In 2004, when I first started following this, modern renewables like wind, solar, and geothermal garnered but .5% of the total energy pie. In 2018, they garner just 1.7%, and are currently growing their “share of the global energy pie” at just .1% per annum, despite wind growing its installed capacity 9.8%, down from 10.8% in 2017, and solar PV growing its capacity 29%, down from 49% in 2016. The demand for energy nearly outstrips all market share gains from the leading renewable technologies.
The International Energy Agency (IEA) also projects that bioenergy will be the largest source of growth in renewable energy over the period 2018 to 2023, not wind and solar PV. Bioenergy will account for 30% of the growth in renewable energy in this period. They forecast that in 2023, bioenergy (excluding the traditional use of biomass like wood and cow dung) will remain the predominant source of renewable energy at 50%. In 2017 – it provided four times the contribution of solar PV and wind combined. Modern bioenergy includes liquid biofuels produced from plants; biogas produced through anaerobic digestion of residues, and wood pellet heating systems.

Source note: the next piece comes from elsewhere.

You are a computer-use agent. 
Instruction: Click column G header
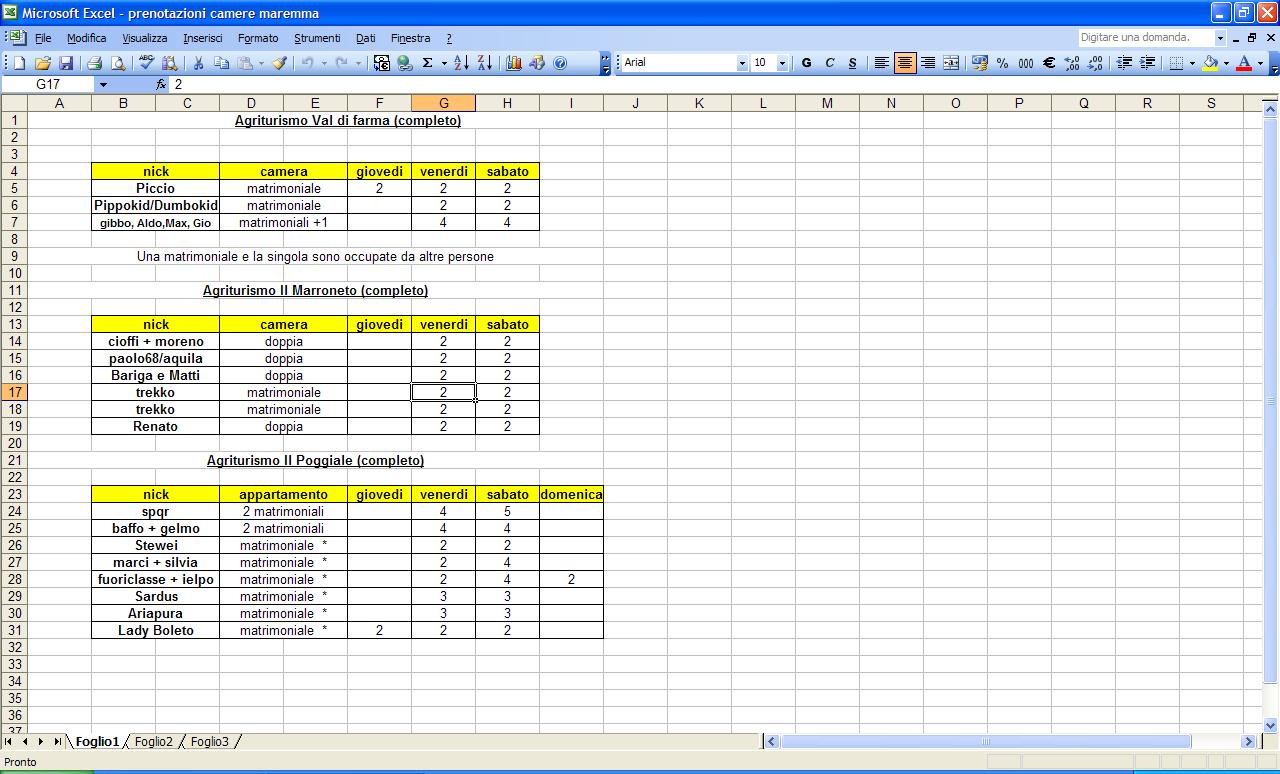tap(443, 103)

I find this both surprising and disconcerting. This means we will feed our food, and that of other living creatures, to our machines. It also means we are trying to keep our GHG spewing internal combustion engines (ICE). But, in Nature, there is no such thing as “waste”—that can be converted to fuel—that doesn’t rob food from some other living creature in the web of life and the soil tilth. Not to mention, much of this available biomass is only possible using ancient sunlight energy (fossil fuels) in the form of fertilizers, pesticides, herbicides, and irrigation. We also use fossil fuels to import finite phosphorus and potassium to boost yields. We already appropriate 40% of earth’s biomass to human use. How much more can we take?